Supplied data: Begin
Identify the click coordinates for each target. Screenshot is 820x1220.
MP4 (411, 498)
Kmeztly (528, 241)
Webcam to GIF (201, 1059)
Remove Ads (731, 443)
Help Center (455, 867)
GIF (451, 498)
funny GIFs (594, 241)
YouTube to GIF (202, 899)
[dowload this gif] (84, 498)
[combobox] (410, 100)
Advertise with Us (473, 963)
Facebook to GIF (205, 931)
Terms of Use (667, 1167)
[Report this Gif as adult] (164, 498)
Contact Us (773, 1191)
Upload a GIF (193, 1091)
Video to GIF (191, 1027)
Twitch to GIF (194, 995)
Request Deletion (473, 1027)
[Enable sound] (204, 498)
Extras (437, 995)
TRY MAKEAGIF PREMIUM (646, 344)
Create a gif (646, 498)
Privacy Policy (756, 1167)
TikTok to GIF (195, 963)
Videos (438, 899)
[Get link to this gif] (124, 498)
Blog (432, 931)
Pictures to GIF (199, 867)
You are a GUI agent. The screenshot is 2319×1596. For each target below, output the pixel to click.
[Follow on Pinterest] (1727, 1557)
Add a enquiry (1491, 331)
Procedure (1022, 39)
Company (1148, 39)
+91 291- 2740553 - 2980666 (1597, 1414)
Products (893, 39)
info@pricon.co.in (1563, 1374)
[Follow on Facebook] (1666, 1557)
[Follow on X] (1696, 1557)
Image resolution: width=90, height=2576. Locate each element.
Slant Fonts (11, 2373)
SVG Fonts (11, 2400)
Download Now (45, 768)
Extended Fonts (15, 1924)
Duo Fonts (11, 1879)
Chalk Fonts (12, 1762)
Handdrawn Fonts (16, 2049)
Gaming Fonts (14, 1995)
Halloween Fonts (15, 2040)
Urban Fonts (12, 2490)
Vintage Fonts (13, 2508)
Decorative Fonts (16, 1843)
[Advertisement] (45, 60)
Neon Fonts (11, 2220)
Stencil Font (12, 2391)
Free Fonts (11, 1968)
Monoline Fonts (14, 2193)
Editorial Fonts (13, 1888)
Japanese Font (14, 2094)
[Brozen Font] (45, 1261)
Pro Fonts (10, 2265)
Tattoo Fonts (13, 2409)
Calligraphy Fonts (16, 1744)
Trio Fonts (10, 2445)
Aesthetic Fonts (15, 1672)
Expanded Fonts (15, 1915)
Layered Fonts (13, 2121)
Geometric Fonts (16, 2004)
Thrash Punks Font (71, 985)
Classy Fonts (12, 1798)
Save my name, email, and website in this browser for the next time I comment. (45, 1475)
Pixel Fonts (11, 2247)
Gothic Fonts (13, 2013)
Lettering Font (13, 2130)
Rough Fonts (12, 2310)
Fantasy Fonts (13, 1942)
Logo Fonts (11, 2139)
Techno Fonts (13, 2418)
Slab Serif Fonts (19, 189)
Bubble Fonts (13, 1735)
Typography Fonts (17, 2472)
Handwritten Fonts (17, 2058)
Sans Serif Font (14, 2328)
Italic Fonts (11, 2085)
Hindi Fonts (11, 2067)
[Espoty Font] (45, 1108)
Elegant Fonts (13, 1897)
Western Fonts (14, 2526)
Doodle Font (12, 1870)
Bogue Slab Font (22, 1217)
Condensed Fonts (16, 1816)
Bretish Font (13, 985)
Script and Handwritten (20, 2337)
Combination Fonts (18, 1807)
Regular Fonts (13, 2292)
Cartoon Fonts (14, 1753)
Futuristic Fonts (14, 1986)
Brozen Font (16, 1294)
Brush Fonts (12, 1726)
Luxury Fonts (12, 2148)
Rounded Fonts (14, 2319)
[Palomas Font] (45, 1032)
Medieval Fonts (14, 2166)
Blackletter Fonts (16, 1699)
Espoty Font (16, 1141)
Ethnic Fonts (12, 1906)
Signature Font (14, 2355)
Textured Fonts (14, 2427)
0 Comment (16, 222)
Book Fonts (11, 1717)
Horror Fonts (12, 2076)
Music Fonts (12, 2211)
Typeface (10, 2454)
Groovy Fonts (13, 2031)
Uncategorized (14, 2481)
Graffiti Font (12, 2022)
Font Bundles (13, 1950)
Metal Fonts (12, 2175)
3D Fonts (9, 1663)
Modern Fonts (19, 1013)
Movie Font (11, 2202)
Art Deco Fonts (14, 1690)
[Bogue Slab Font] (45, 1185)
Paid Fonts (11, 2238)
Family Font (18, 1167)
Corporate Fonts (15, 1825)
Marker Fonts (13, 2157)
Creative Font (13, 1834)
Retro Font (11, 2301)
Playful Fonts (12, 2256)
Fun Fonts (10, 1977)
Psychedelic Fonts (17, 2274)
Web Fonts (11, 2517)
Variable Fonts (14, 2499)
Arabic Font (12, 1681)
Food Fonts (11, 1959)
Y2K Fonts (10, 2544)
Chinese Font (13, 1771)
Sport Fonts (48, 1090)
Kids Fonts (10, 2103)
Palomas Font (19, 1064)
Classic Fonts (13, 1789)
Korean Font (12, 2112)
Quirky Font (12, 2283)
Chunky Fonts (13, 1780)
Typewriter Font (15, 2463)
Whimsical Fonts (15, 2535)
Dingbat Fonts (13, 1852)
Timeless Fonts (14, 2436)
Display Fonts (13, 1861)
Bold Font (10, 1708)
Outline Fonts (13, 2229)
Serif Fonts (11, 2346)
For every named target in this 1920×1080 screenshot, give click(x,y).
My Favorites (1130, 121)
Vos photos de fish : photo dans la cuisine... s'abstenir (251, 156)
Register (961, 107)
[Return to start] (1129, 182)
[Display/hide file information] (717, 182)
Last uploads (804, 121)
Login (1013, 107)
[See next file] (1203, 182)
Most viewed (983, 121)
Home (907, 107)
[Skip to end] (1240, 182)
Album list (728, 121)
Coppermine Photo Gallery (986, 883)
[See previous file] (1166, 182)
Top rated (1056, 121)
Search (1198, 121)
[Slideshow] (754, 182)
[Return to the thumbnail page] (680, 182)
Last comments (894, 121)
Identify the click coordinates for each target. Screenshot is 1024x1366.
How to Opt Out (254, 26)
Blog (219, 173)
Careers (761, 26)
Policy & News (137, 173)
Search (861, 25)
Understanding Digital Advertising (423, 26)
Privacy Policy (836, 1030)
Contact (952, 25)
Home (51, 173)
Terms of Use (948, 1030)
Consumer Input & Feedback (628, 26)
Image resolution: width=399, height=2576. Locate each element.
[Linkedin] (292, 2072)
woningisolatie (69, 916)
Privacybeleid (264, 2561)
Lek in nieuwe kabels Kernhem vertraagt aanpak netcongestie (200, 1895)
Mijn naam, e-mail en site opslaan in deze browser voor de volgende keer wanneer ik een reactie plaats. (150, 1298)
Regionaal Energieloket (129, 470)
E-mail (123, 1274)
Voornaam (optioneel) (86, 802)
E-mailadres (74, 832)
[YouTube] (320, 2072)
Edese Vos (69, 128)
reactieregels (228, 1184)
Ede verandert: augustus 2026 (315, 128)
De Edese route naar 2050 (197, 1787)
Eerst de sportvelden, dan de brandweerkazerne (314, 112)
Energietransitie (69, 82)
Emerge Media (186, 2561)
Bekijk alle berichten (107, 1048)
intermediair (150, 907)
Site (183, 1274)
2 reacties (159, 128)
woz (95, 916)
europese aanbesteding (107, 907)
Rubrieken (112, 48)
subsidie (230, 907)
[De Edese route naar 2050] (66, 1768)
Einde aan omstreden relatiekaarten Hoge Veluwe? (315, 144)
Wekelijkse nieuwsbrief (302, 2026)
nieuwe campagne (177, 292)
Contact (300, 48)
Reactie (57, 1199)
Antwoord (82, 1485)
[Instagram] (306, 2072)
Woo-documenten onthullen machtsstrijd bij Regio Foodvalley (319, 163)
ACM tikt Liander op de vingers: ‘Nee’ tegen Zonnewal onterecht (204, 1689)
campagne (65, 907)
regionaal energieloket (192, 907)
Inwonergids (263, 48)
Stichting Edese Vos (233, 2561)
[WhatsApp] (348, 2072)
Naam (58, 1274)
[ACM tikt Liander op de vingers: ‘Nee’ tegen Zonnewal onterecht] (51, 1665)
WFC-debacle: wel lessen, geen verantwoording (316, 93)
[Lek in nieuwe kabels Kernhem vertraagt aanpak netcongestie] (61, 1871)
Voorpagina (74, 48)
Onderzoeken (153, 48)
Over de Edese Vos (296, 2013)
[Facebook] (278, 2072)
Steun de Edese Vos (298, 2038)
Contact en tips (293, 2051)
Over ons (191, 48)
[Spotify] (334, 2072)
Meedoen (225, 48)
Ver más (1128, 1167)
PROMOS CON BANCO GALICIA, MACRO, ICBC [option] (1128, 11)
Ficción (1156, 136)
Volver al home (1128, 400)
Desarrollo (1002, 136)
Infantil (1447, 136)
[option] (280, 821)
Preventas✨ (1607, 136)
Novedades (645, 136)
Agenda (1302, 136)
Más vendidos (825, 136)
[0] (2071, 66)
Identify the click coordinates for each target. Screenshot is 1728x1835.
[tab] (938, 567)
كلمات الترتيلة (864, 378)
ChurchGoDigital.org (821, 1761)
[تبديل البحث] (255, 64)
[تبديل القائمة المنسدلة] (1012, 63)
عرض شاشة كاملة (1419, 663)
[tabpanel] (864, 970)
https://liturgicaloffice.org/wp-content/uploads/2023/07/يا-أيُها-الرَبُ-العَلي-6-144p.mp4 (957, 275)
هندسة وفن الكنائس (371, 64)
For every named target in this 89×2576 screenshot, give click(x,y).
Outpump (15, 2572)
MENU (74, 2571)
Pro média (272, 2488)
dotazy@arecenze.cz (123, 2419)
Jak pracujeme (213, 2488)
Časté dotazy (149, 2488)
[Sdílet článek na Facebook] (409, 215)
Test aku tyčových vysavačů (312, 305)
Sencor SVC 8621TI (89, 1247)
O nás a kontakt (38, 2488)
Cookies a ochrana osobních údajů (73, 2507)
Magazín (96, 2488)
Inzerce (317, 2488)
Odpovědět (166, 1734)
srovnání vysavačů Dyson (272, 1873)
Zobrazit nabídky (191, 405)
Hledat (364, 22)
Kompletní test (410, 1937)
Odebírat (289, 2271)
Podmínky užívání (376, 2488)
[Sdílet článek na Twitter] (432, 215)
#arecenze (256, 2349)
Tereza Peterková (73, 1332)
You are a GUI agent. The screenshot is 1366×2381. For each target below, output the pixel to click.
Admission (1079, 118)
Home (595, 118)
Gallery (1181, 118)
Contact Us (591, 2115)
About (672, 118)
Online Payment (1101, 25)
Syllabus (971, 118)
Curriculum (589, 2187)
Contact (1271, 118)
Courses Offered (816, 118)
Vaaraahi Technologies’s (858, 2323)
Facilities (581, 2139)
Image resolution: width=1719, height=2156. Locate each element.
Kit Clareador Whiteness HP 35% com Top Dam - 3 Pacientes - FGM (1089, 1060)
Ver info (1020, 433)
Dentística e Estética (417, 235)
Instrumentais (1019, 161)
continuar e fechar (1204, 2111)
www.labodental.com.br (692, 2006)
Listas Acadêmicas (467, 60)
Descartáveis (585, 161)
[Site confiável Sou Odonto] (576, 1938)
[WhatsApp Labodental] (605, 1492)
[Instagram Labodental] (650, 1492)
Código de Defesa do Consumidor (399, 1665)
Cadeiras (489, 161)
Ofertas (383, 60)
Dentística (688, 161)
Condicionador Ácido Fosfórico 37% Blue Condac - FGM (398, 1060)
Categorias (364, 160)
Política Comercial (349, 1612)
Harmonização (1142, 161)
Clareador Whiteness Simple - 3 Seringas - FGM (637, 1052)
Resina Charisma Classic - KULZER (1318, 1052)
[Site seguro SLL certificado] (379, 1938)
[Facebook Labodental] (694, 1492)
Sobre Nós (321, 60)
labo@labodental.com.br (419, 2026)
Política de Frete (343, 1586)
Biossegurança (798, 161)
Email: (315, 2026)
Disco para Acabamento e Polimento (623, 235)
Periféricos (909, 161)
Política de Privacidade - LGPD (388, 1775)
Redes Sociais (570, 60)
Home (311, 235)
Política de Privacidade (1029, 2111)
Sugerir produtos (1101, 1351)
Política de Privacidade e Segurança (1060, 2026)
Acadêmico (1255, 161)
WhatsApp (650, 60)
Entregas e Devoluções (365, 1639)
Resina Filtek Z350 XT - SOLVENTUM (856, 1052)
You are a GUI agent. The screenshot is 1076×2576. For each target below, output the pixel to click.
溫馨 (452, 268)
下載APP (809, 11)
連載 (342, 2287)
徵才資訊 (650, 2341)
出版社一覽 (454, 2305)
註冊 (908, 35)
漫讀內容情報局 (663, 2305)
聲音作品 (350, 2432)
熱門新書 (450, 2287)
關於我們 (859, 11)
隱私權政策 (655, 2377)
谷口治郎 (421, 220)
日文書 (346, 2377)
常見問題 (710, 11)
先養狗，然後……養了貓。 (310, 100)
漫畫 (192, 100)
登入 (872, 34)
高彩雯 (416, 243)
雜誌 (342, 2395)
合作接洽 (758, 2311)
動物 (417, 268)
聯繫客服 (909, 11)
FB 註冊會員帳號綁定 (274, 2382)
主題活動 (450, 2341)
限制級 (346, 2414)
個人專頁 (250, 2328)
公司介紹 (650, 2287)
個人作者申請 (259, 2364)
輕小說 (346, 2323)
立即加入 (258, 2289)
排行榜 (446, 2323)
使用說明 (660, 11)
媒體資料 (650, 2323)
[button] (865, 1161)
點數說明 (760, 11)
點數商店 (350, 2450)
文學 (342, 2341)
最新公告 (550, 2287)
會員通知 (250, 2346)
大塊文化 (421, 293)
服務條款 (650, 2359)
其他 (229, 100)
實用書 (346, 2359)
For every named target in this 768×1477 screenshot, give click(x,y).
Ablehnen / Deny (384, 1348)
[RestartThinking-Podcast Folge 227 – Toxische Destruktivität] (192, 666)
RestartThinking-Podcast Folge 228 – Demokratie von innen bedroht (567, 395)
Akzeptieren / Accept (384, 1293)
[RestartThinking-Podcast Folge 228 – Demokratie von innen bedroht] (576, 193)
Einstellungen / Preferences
Supplied data: End
Task objective -> In your answer, include only the lines above starting at the line that holds "Privacy Policy (756, 1167)" and ending at the line that holds "Company (1148, 39)", copied exactly.

Answer space ->
Privacy Policy (756, 1167)
TikTok to GIF (195, 963)
Videos (438, 899)
[Get link to this gif] (124, 498)
Blog (432, 931)
Pictures to GIF (199, 867)
You are a GUI agent. The screenshot is 2319×1596. For each target below, output the pixel to click.
[Follow on Pinterest] (1727, 1557)
Add a enquiry (1491, 331)
Procedure (1022, 39)
Company (1148, 39)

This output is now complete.